課題:
**A)** 家族葬と祭壇についての本文で「」に囲まれている箇所のうち、20文字以内のものをすべて抜き出しなさい。
**B)** 家族葬と祭壇についての本文を読み、次の問いに答えなさい。
(i) 村本氏の義父の葬儀が行われたのはいつか。
(ii) 「ウィズハウス」は、セレモニーホールよりも何に重きを置いているか。
(iii) 中川氏の会社では、空間づくりに何を使っているか。
**C)** 家族葬と祭壇についての本文の最後の文に続けて、その続きを書きなさい。

本文:
+---+

また村本氏は、家族葬が提供し得る 1.故人への感謝を伝える場 2.家族とのつながりを確認する場 についてユニークな事例を紹介した。
それは一昨年あった同氏の義父の葬儀である。自社のホールで行ったが、葬儀社側では最低限のものしか用意せず、祭壇を家族に設営させたというのである。家族は家から写真や愛用品を持ち寄り、自由に祭壇を飾り付けた。結果、その満足度は非常に高かったという。つまりその祭壇製作の作業を通じて、全員が葬儀(家族葬)の本質である1と2に気づいたのだ。
これまでは葬儀社がフルサービスで完成品を提供し、参列者はただそこに来るだけだった。それが当然とされ、あるべき葬儀社のサービスとされてきた。しかし、生活者の意識は変わってきた。旅行やイベントをはじめ、様々な分野で製品・サービスを利用する際、生活者(消費者)はいわゆる「参加型」を望む場合が多い。「自分がひと手間かける余地」が付加価値を持つ時代になっている。サービス業である以上、葬儀も例外ではないというのが村本氏の見解だ。

葬儀は遺族らの納得感がすべて

葬儀の持つ本質に気づくと、豪華な祭壇を提供することに価値はあるのか。生活者発想では祭壇は不要と言ってもいいのではないか。
村本氏は明言する。
「祭壇に値段を付けて稼ごうとするのはもう時代遅れのビジネスモデルです。そこにこだわっていると生き残れません。私たちは“祭壇を売る”という概念をすべて取り払わないといけません」
めもるホールディングスが展開している「ウィズハウス」という家族葬の会館は、セレモニーホールよりもむしろ生活空間である控室のデザイン・設計に重きを置いている。さらに今後はキッチンがあり、手料理を作って遺族・親族が食卓を囲む――そんな会館が好まれるようになるかも知れないと言う。「モノを売るのではなく、コト(体験)を売る方向にシフトするべきです」と語った。
これに対し中川氏は「お葬式は、お供え物とおもてなし」と見解を示し、祭壇は一種のお供え物であるから、宗教的な意味か、故人を表現する媒体であれば必要だという。ただし、その意味について遺族が納得できないのであれば不要になるのではないか、と述べる。
「お葬式は遺族や参列者の心の納得感がすべてであり、なぜこうした儀式をするのか、その意味付けが重要です。うちの会社ではスクリーン祭壇を使って空間づくりをしており、あると参列者が安心してその場に入りやすくなりますね。祭壇を作るにしてもそこにどんな意味付けをするかが課題だと思います」と語った。

+---+

データ:
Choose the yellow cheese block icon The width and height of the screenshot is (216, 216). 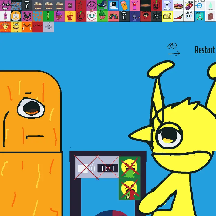pos(167,16)
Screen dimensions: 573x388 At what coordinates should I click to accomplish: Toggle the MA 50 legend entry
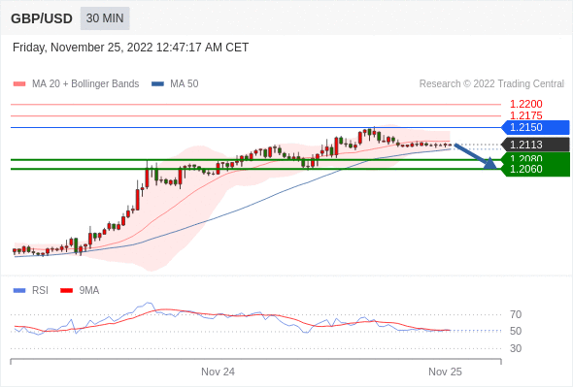[x=175, y=84]
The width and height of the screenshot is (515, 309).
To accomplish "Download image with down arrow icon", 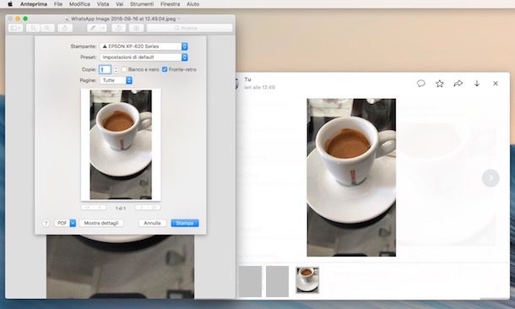I will pyautogui.click(x=477, y=84).
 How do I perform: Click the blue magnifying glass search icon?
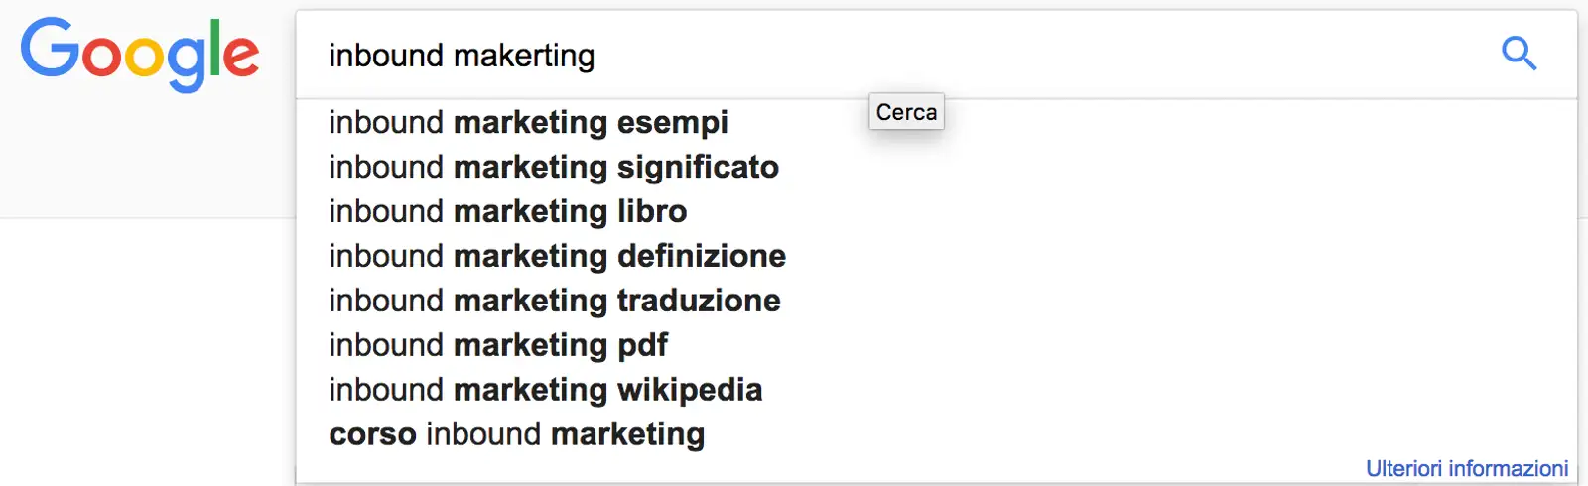point(1519,54)
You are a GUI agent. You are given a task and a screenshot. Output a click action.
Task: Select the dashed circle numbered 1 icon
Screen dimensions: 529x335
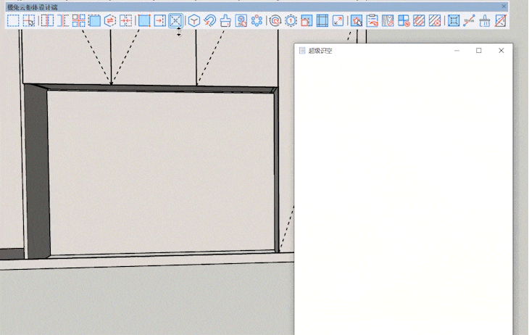click(291, 21)
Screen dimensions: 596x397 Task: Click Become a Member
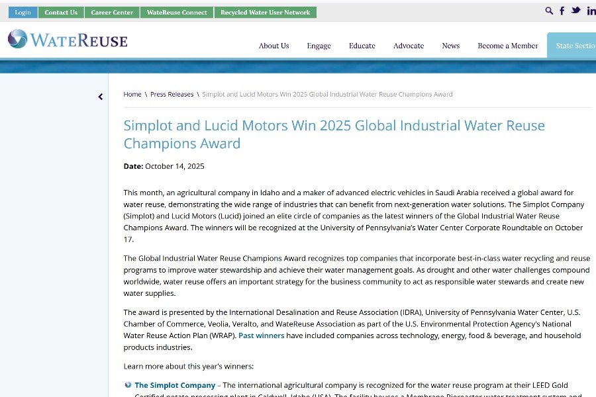coord(507,46)
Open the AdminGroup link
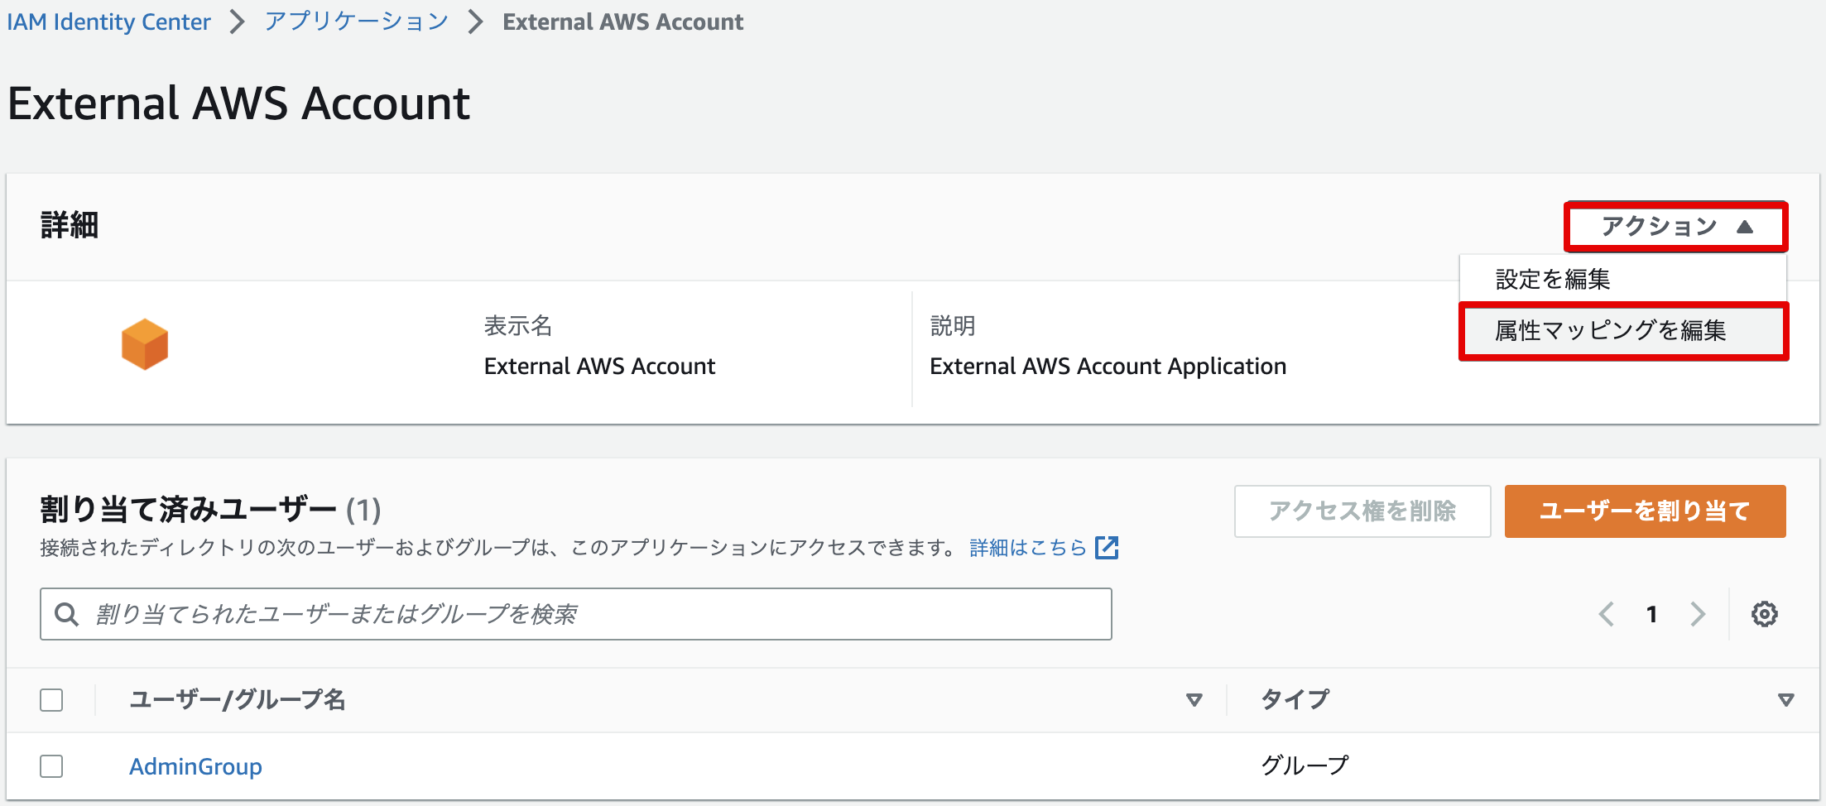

+---+

最終解答:
**A)**
参加型
自分がひと手間かける余地
ウィズハウス
お葬式は、お供え物とおもてなし

**B)**
(i) 一昨年
(ii) 生活空間である控室のデザイン・設計
(iii) スクリーン祭壇

**C)**
ニューノーマルの構築へ

業務のデジタル化を推進

両氏はバスを使った思い出巡りツアーや、葬儀後の納骨までを含めたパッケージプランの提供など、いくつもの斬新なサービスを考案中だが、それぞれの社内では各業務のデジタル化を図り、いわゆるDX(デジタル・トランスフォーメーション)を着々と進行させている。
たとえばめもるホールディングスは現在、試験的に事前相談の受付応対を無人化している。来館したお客様は設置されている端末を使い、オンラインで相談員と対面。資料などが必要な場合は、備え付けのプリンタで印刷したものを持ち帰ることができる。試験期間の結果を検証し、事前契約の成約率が下がらないのであれば、各地のホールで新しい方式を採用していく予定だという。
また、お香典の受付も無人化するシステムづくりを進めている。芳名帳はデスク上のタブレット端末。会葬者はそこに名前と住所、お香典の金額を入力し、会葬礼状と香典の返礼品を受け取る。これは受付業務の人手の軽減、および、経済的負担の軽減につながる。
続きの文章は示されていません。